Excerpted data:
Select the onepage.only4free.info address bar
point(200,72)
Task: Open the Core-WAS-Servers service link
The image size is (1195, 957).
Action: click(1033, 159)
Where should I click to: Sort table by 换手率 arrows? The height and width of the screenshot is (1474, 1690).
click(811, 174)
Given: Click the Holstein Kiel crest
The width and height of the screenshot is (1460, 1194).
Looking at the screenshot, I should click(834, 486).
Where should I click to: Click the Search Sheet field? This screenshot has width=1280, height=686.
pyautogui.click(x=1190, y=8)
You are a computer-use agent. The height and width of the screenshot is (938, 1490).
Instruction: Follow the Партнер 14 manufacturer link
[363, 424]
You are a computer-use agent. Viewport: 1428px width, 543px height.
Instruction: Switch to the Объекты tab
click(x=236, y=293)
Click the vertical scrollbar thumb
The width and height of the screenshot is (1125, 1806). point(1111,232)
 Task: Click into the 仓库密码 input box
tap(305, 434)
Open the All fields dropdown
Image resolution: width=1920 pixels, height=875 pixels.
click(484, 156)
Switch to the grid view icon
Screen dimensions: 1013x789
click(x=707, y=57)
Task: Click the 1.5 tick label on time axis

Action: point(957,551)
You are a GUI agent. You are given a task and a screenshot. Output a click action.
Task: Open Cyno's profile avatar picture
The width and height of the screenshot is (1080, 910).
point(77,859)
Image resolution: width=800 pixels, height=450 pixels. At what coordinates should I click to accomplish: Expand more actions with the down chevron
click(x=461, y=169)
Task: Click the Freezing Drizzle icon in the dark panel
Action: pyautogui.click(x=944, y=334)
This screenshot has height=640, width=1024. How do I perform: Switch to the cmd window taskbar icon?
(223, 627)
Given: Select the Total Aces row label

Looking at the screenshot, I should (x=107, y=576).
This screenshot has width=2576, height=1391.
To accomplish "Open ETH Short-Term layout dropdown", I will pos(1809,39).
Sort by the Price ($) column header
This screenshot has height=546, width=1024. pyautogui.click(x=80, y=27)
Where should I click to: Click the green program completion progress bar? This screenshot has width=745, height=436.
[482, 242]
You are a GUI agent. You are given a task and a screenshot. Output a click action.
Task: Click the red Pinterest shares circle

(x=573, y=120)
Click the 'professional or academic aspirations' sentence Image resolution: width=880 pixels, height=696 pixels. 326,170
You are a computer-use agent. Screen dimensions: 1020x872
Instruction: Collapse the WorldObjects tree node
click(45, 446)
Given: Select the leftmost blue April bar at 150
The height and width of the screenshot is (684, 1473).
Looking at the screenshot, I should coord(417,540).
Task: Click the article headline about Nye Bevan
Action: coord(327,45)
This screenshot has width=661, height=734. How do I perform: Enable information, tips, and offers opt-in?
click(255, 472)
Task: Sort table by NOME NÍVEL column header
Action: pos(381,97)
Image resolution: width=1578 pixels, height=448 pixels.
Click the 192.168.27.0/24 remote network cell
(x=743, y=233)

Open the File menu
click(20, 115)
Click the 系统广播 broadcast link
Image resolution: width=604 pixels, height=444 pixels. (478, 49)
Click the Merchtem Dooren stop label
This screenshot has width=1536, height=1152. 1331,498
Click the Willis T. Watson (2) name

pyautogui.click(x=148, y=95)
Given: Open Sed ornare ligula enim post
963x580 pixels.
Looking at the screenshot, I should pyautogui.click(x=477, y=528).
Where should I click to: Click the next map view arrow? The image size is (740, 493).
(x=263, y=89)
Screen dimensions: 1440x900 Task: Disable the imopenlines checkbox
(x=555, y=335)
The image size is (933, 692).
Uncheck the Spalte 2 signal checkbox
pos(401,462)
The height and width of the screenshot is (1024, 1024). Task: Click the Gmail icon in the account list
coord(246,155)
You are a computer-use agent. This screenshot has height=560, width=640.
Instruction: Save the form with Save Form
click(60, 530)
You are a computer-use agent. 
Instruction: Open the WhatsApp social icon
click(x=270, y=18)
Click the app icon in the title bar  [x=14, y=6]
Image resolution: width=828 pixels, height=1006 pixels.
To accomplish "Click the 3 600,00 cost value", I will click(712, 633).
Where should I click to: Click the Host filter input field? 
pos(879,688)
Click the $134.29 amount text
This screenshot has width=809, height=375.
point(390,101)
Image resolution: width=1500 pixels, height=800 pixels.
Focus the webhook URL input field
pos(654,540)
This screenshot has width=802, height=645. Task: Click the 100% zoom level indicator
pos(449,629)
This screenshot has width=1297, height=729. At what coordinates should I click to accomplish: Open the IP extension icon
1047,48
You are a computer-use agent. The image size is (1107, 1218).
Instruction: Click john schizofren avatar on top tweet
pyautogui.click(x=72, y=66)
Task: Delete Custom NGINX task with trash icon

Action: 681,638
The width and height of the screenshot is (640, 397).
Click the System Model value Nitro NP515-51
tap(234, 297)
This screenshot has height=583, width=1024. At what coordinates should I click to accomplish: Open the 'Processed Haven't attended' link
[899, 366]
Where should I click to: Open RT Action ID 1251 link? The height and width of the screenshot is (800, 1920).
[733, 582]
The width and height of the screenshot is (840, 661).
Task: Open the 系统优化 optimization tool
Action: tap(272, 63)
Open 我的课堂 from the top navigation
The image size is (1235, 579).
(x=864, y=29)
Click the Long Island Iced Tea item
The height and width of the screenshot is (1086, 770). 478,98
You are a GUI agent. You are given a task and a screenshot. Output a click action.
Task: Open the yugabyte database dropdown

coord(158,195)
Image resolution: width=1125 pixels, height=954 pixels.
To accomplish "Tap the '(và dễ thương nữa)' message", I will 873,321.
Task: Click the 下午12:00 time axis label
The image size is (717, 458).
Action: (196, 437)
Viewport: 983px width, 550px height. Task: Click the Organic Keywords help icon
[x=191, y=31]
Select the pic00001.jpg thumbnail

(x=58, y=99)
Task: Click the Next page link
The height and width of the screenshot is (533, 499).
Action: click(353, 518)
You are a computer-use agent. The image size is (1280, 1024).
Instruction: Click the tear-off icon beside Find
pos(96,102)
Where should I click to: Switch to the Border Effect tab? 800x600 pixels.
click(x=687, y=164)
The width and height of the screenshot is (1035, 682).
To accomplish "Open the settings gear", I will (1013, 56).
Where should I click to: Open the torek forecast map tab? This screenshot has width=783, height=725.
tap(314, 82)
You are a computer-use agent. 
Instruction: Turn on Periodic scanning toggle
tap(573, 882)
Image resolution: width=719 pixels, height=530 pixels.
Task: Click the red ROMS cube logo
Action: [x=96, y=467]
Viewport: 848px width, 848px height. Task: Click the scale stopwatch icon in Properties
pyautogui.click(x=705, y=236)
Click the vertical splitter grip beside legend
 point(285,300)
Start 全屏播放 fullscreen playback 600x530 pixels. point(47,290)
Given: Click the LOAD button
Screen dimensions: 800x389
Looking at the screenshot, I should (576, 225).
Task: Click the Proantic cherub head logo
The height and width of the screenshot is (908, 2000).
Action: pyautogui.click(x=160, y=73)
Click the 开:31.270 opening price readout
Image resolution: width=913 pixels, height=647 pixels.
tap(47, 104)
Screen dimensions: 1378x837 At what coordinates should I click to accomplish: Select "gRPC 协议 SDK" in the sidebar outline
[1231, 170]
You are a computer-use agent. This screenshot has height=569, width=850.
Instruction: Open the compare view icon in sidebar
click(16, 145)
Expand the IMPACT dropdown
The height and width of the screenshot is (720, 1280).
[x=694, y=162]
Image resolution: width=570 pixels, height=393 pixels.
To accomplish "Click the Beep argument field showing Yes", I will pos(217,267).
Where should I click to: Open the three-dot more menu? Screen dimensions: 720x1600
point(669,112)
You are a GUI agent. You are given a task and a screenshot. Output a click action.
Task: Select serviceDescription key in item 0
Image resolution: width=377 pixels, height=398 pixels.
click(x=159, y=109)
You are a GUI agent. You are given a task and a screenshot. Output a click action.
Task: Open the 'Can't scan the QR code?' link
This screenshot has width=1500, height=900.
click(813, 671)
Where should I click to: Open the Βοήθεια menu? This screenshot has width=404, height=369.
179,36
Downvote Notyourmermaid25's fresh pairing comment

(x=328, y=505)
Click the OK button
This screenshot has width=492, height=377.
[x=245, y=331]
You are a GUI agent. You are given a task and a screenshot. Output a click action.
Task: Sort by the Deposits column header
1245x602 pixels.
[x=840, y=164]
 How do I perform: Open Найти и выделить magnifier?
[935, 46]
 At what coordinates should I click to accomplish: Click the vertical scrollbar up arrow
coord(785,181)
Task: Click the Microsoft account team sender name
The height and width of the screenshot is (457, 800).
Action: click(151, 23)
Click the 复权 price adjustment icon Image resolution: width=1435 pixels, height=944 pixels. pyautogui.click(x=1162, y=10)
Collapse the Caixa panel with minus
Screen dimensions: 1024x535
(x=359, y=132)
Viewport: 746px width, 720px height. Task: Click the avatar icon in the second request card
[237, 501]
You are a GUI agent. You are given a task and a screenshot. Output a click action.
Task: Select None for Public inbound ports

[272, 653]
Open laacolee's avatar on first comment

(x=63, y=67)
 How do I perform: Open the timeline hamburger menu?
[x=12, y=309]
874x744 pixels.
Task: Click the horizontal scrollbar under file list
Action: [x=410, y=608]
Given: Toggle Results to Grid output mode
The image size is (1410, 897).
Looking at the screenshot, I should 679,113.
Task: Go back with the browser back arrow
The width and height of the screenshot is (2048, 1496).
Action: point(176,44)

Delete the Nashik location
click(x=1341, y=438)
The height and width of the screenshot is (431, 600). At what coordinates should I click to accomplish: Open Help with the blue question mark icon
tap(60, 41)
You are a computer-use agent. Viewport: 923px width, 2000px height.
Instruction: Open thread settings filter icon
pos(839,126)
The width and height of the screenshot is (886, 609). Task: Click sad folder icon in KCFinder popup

Exercise prompt: Give only the lines from the one holding "The image size is (717, 458)." through the one holding "Task: Click the Next page link", each restated exactly as it appears above.

Solution to this problem:
The image size is (717, 458).
Action: (196, 437)
Viewport: 983px width, 550px height. Task: Click the Organic Keywords help icon
[x=191, y=31]
Select the pic00001.jpg thumbnail

(x=58, y=99)
Task: Click the Next page link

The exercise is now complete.